Dr. Uguetto emphasizes the variability in costs: “The cost depends on your location, the city, whether it’s a major capital, and the specific surgeon you choose. Some charge just R$8,000, while others exceed R$100,000. In my case, I charge around R$30,000 per surgery, excluding hospital fees.”


Breast enlargement in men is quite common, it is caused by hormonal imbalance and has always existed in mankind. 70% of teenagers and 30% of adult men can develop gynecomastia, regardless of their diet, age, or race.
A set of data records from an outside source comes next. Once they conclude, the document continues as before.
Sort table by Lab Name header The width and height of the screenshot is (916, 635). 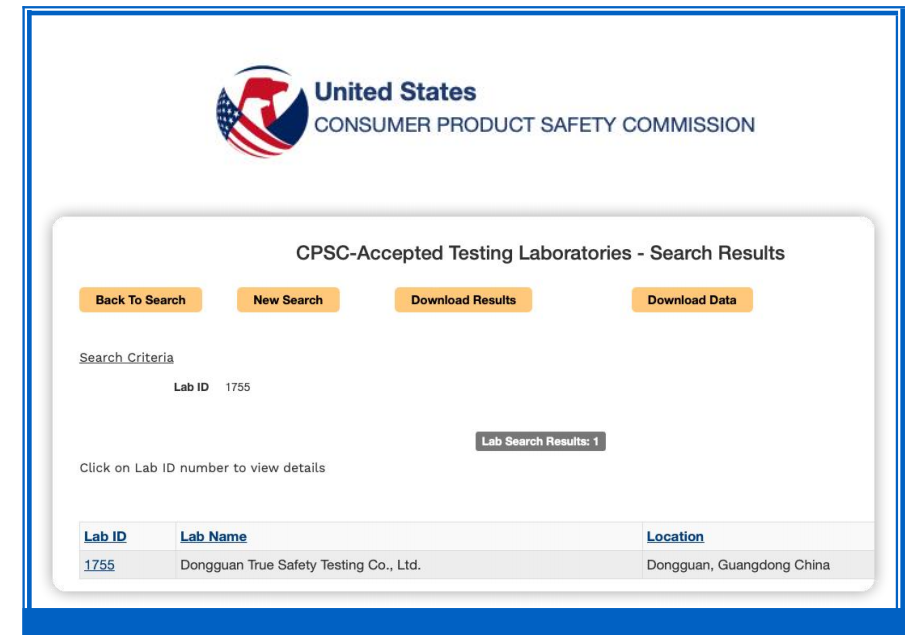click(x=213, y=537)
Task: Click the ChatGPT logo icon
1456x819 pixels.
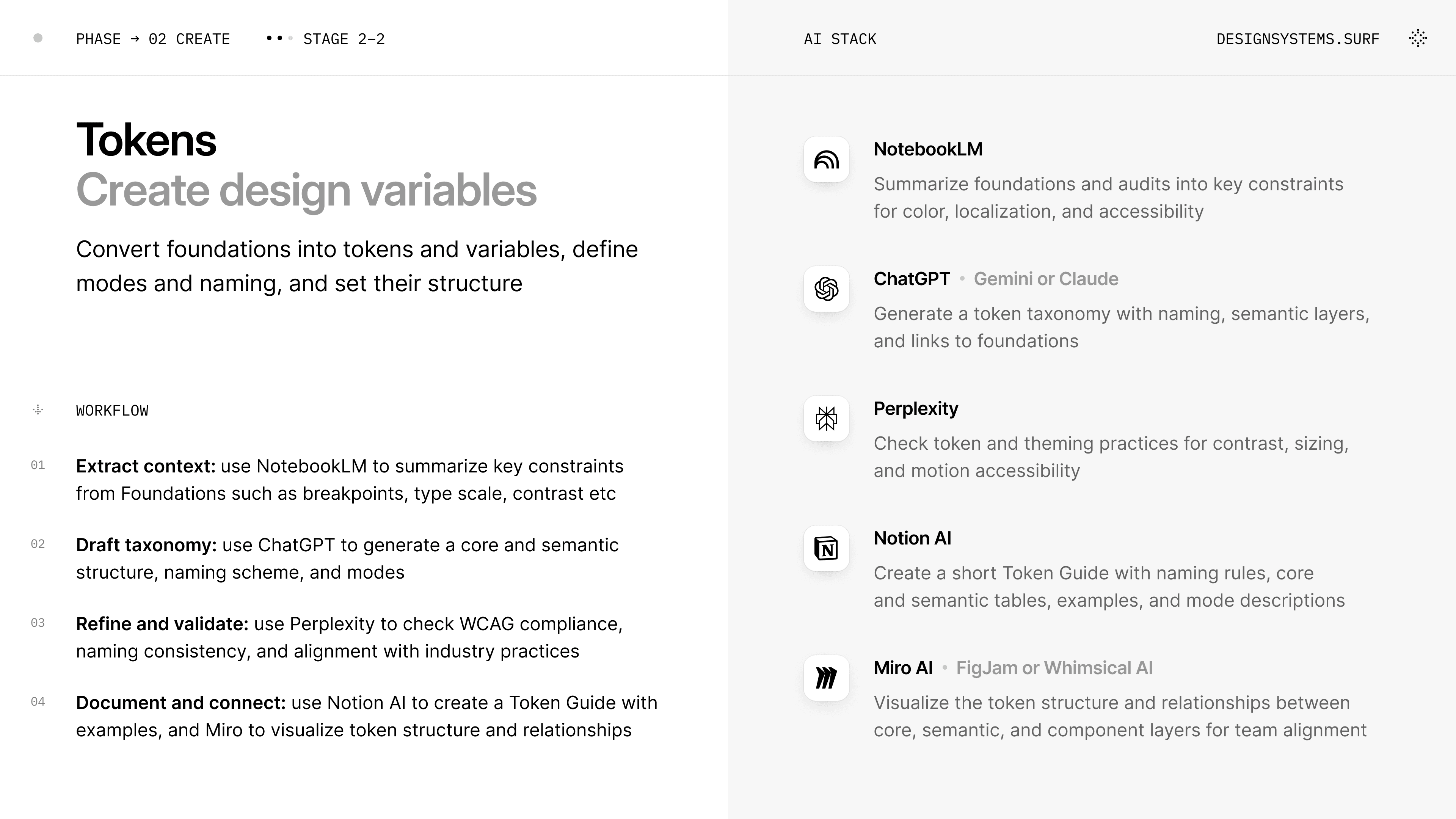Action: [826, 289]
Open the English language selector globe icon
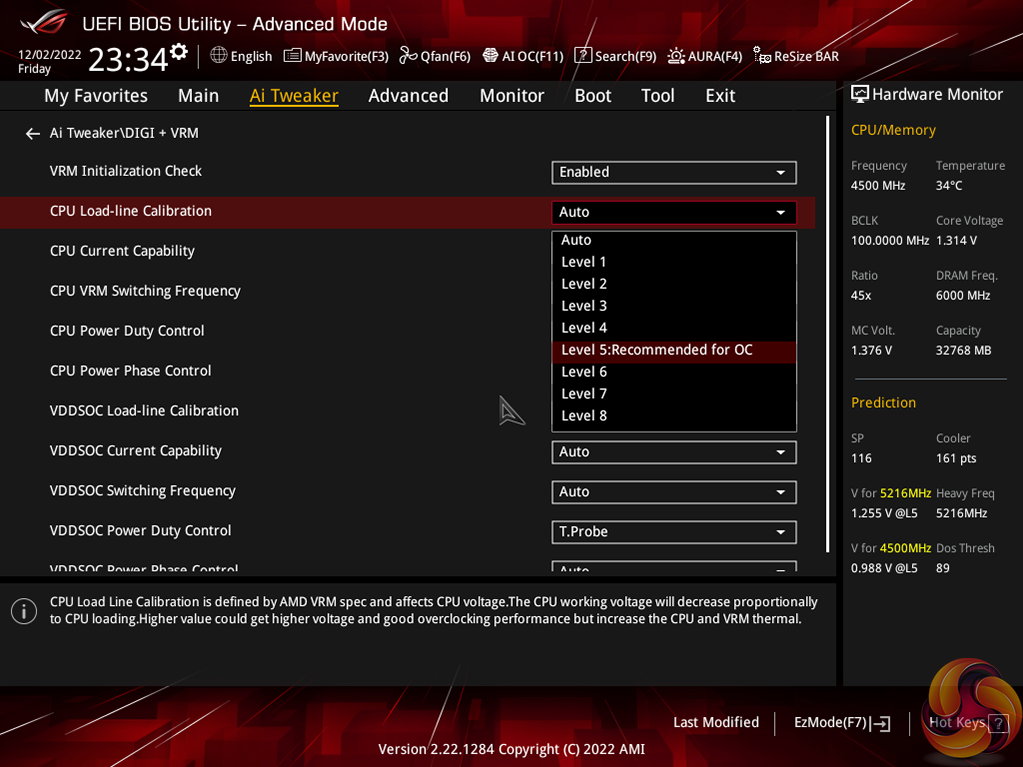Screen dimensions: 1023x767 click(219, 56)
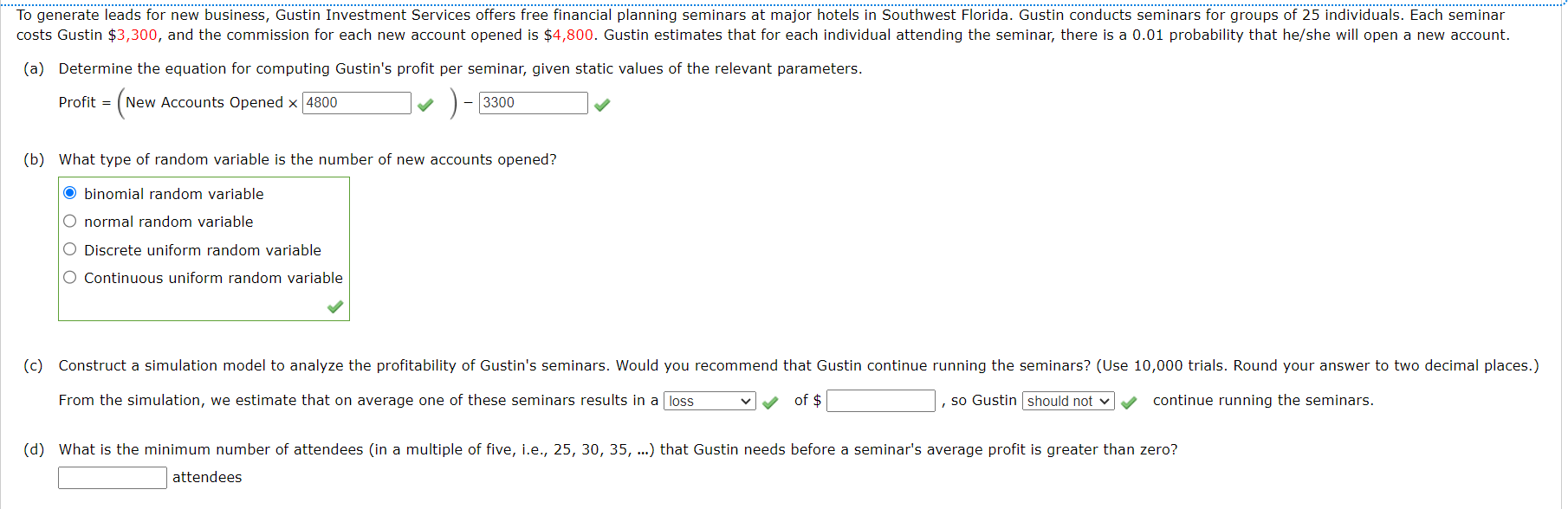
Task: Click the checkmark below the random variable options
Action: [x=334, y=306]
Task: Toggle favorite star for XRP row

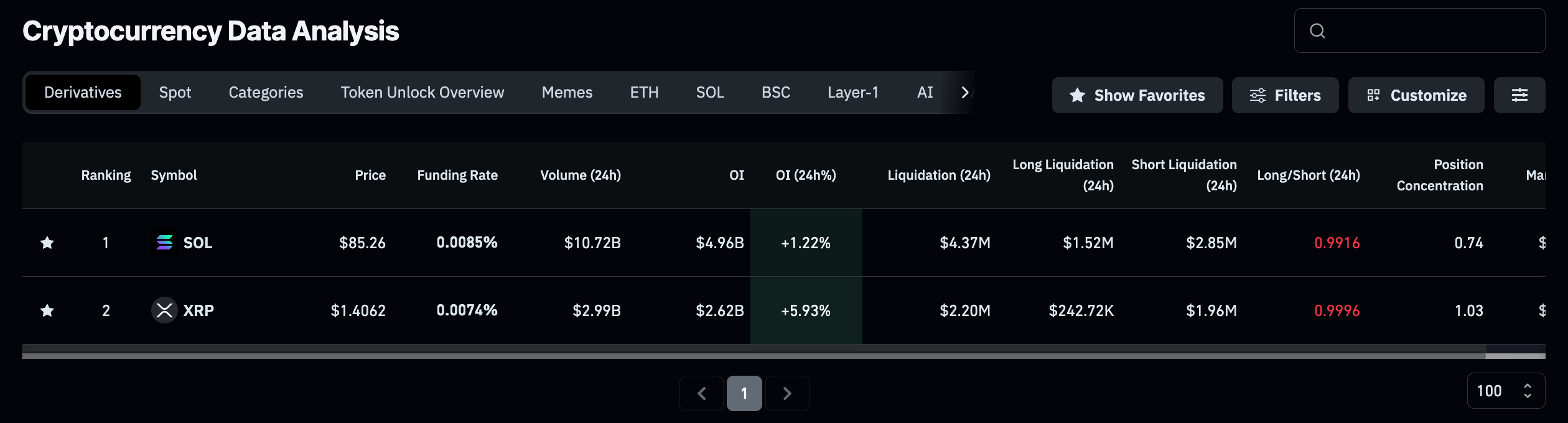Action: pos(47,310)
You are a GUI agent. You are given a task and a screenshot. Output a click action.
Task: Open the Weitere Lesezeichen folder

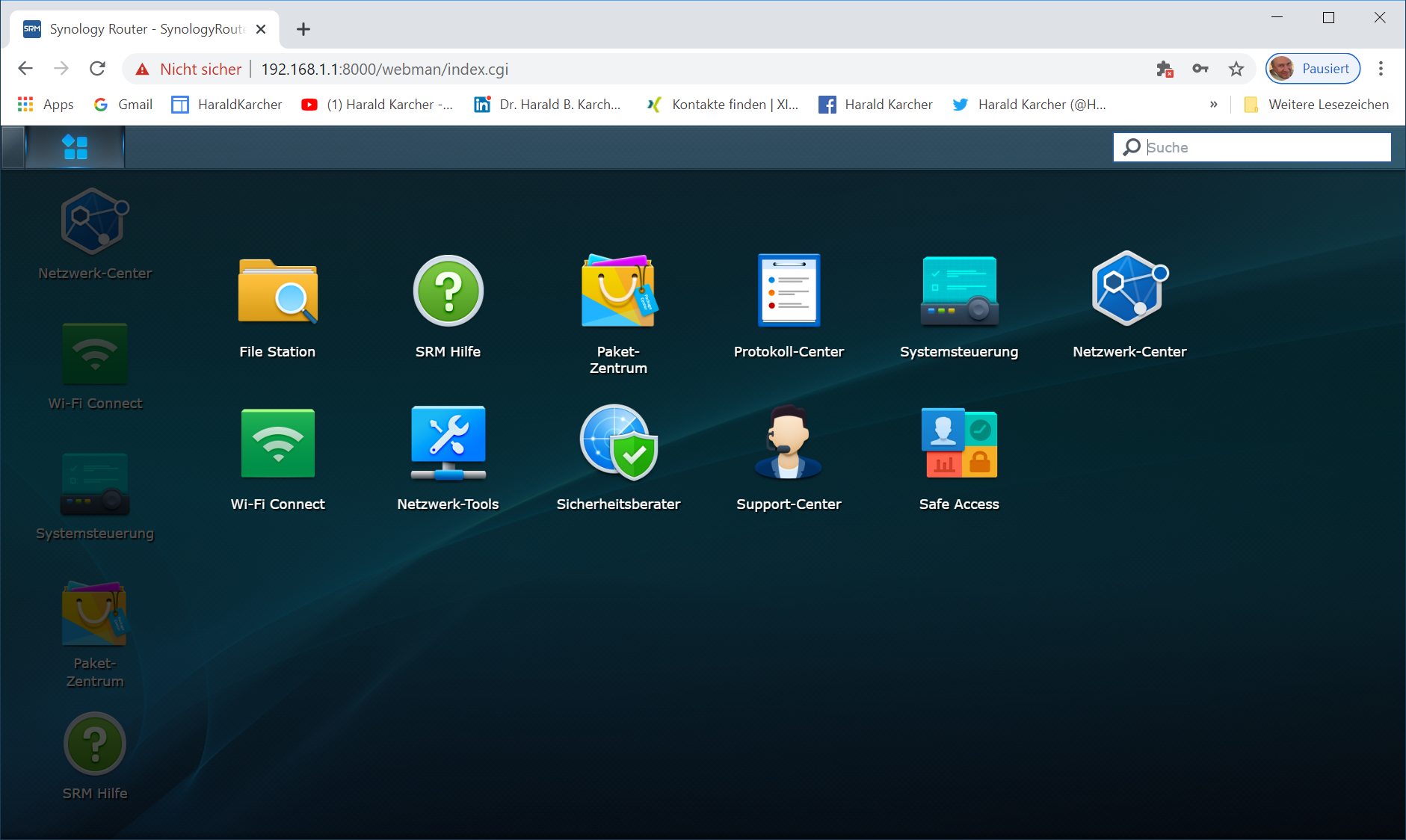[1316, 105]
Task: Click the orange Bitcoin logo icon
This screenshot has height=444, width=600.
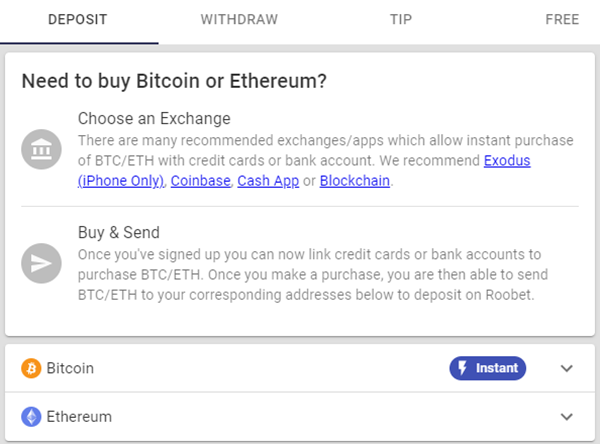Action: (31, 368)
Not so long ago, men who suddenly developed breast growth did not know what to do with it. They felt lost, unsure of which specialist to consult. But thanks to the internet, social media, and even influencers discussing the condition, more men are becoming aware that they’re not alone and can seek medical help.

This article, conducted in collaboration with Dr. Wendell Uguetto, provides a great starting point for understanding gynecomastia. We hope this article provided some helpful insights about this condition.


👱🏼‍♂️ Can gynecomastia affect men’s fertility or sexual function?

Gynecomastia doesn’t directly impact fertility or sexual function, but the hormonal disbalance that causes it can.

💊 How To Get Rid of Gynecomastia?

Gynecomastia can be reduced with the help of medications, physical activity, or surgery, depending on the complexity of the case.

🤔 Is It OK To Live with Gynecomastia?

Gynecomastia is a result of hormonal imbalances, including those associated with liver diseases, as well as tumors in the kidneys and testicles. Pubertal gynecomastia is completely natural, but if it develops in adulthood, it is better to check up with a doctor.

⏳ What Happens if You Don’t Treat Gynecomastia?

In addition to possible aesthetic dissatisfaction, men with gynecomastia have an increased risk of developing breast cancer.

🔄 Will Gynecomastia Grow Back?

If the underlying hormonal issue isn’t addressed, there’s a chance gynecomastia could return. Surgery can provide long-lasting results, but it can cure hormonal issues that caused the condition.


1. Barros, A. C., & Sampaio, M.deC. (2012). Gynecomastia: physiopathology, evaluation and treatment. Sao Paulo medical journal = Revista paulista de medicina, 130(3), 187–197.

2. Braunstein G. D. (2007). Clinical practice. Gynecomastia. The New England journal of medicine, 357(12), 1229–1237.

3. Goldman R. D. (2010). Drug-induced gynecomastia in children and adolescents. Canadian family physician Medecin de famille canadien, 56(4), 344–345.

4. Nakade, D. V., Zade, M., Mehta, J., Shahane, P., & Gupta, S. (2017). Gynecomastia our surgical experience using liposuction and minimal invasive surgical excision and its psychological benefits to young patients. International Journal of Research in Medical Sciences, 5(12), 5424–5431.

5. Niewoehner, C. B., & Schorer, A. E. (2008). Gynaecomastia and breast cancer in men. BMJ (Clinical research ed.), 336(7646), 709–713.